# Fun with Sublimation



## Semper Fidelis (Feb 19, 2008)

Last week my wife and I went to the Blue Seal ice cream restaurant. In back they make all the ice cream for the island of Okinawa. We finished eating and decided to bring the kids back a bunch of ice cream bars (including some ice cream for the kids visiting).

When I got to the house I pulled out the bag and they had packed it with what looked like little ice cube bags. I was thinking: "Cool! I'll save these in the freezer and use them after working out over the next couple of days"

As I carried one, though, I got a quick little freezer burn and realized that these were bags filled with Dry Ice (CO2). Very cool.

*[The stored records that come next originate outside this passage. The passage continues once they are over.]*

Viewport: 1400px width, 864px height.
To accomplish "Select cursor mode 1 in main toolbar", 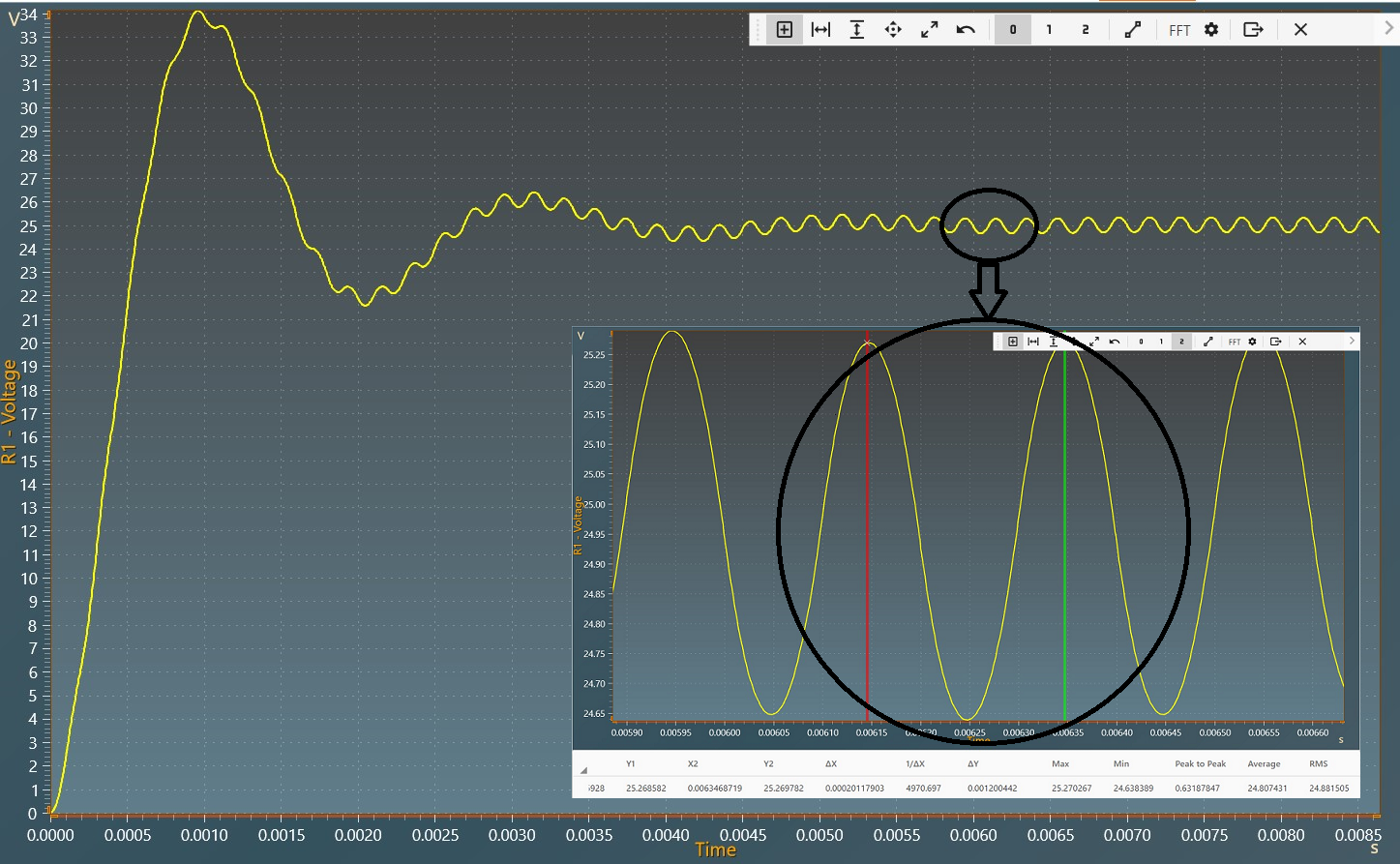I will [x=1049, y=30].
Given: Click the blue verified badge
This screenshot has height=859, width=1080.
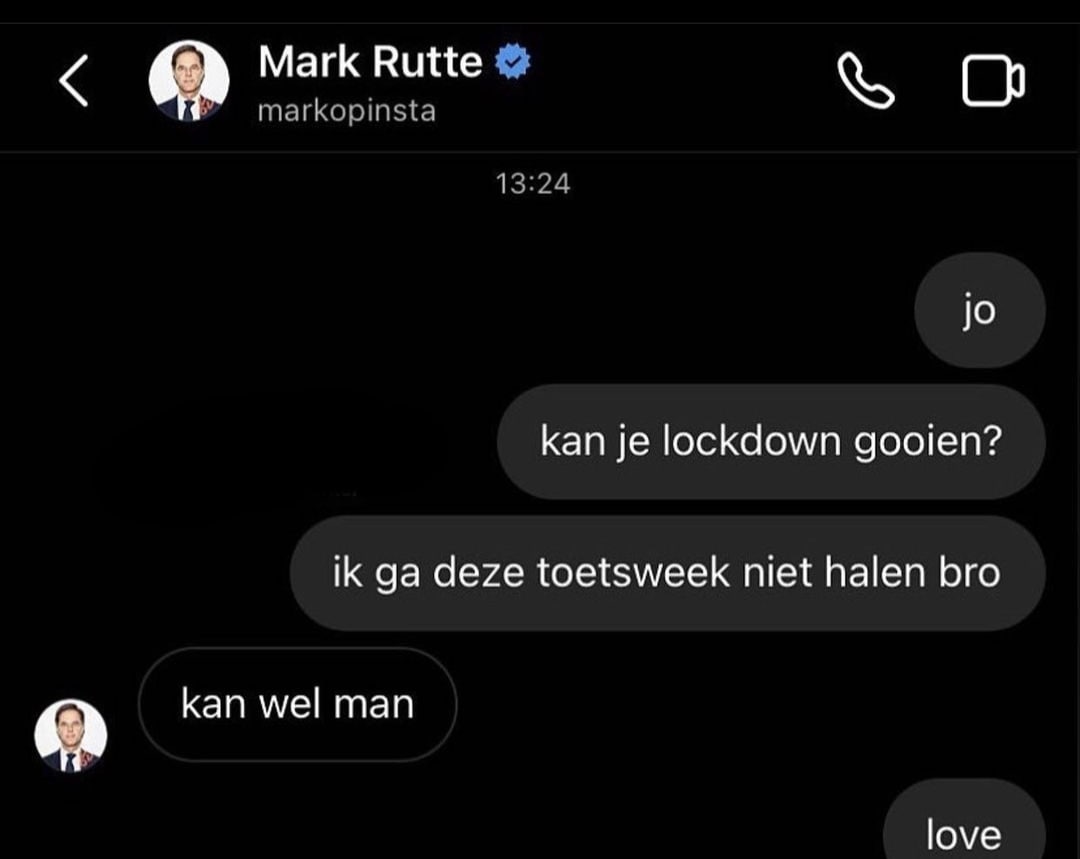Looking at the screenshot, I should pyautogui.click(x=512, y=61).

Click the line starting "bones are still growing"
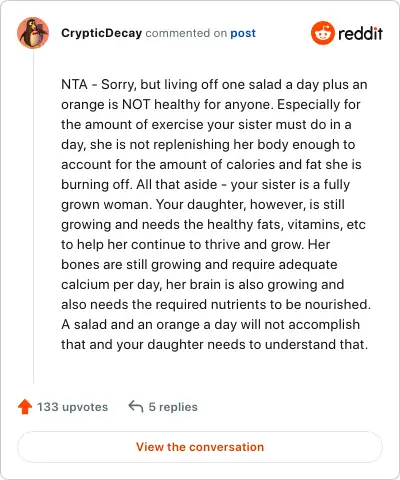tap(199, 264)
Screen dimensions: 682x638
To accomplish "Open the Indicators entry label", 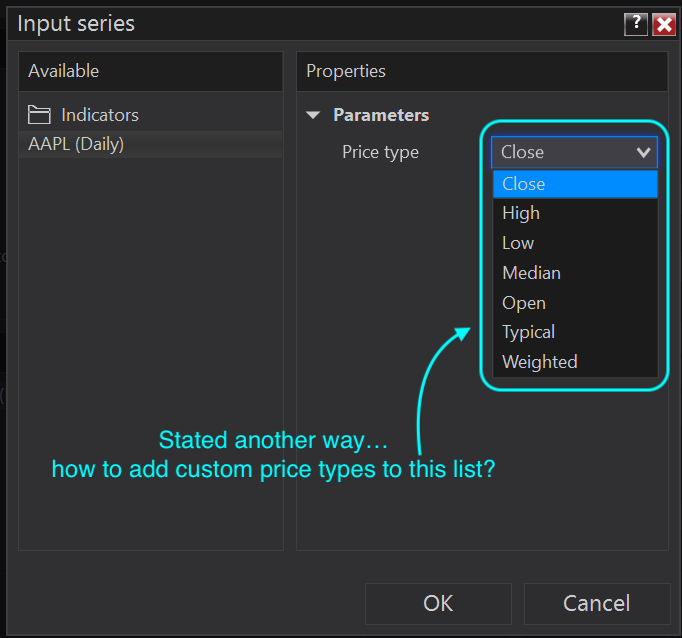I will [100, 115].
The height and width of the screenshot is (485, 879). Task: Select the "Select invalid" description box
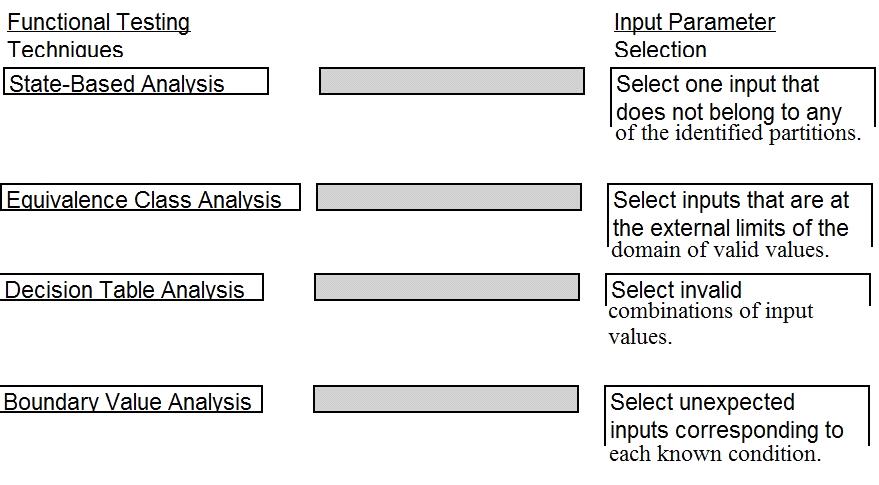click(736, 290)
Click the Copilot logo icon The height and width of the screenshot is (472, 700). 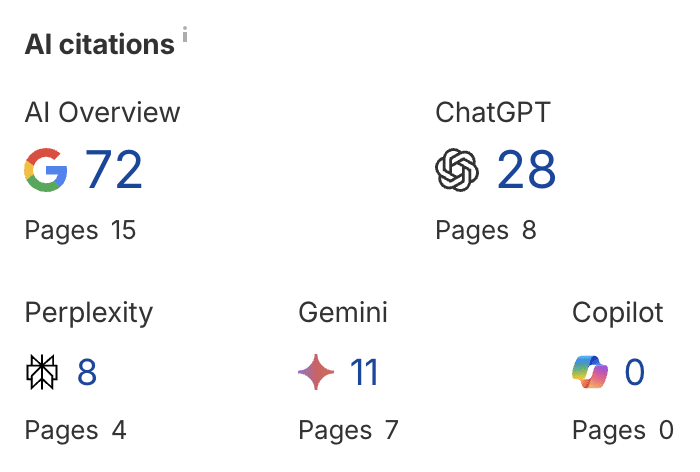(x=590, y=372)
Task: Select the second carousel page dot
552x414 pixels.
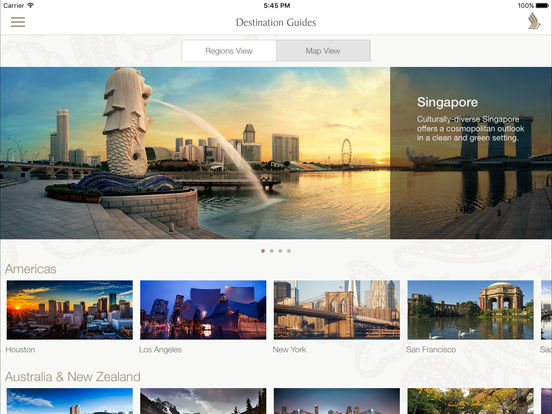Action: click(x=271, y=251)
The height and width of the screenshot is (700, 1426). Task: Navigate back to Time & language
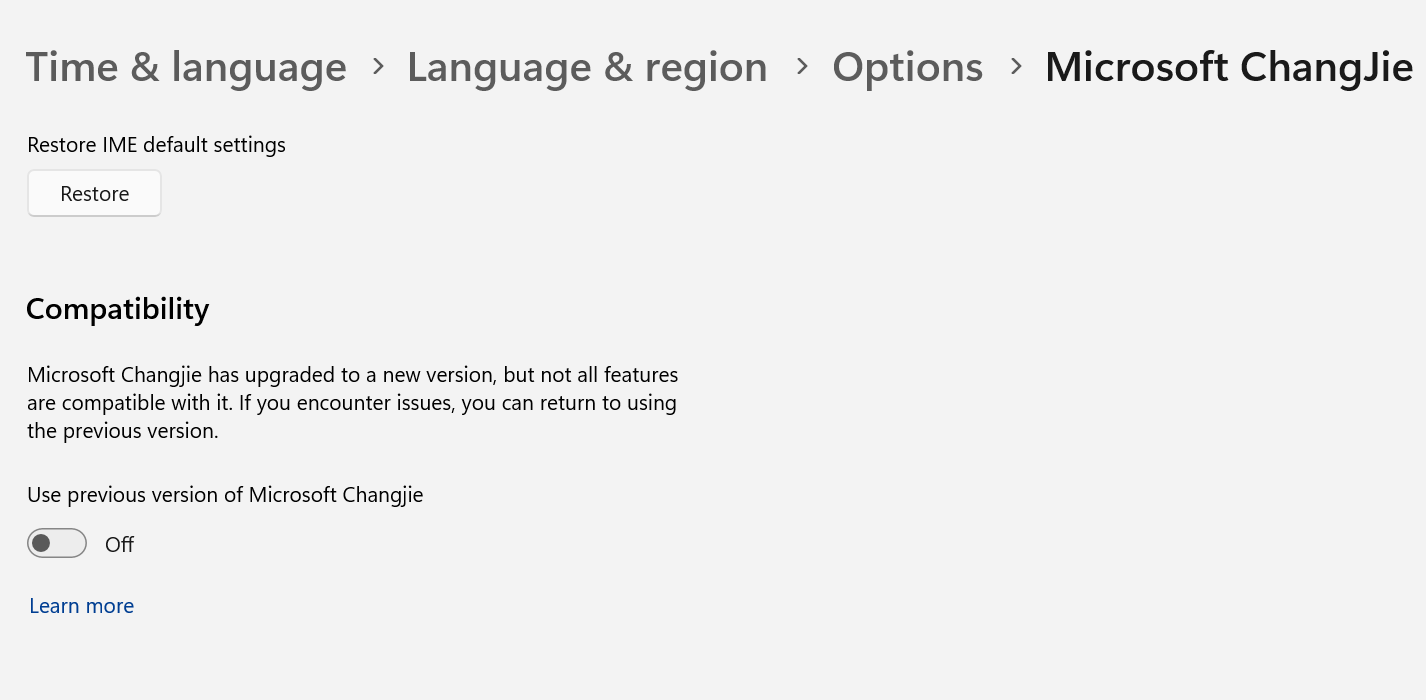186,66
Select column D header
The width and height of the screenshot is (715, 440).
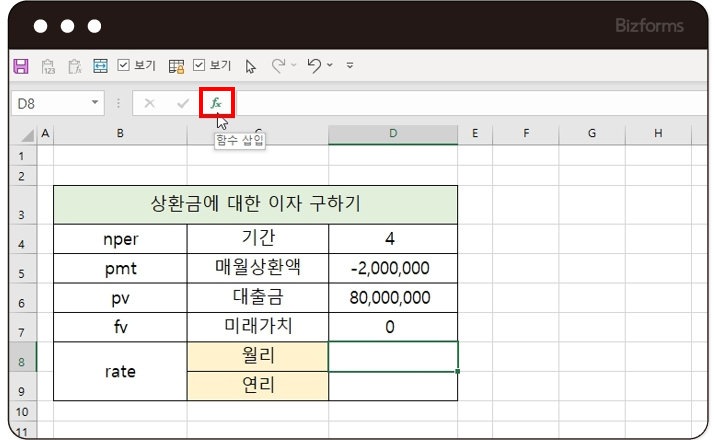pos(393,133)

At first I took some out and put them on a plate so the kids could watch the ice sublimate into a cloud of CO2. It was fun but kind of slow though I would blow clouds on them.

So I decided to fill up a big bowl full of hot water and poured a ton of them into the bowl. The results were a lot of fun:

http://L..smugmug.com/photos/256176661_7xUyd-XL.jpg


----------



## Herald (Feb 19, 2008)

keeeeeeeeewl!


----------



## BobVigneault (Feb 19, 2008)

I Want One!


----------



## lwadkins (Feb 19, 2008)

Great Picture!


----------



## kvanlaan (Feb 19, 2008)

Tres cool. Over here they serve the Dead/Live Fish (still alive, though has been filleted and shredded - living sushi) on a bed of dry ice and it makes for quite a show.

Your kids must have loved it.


----------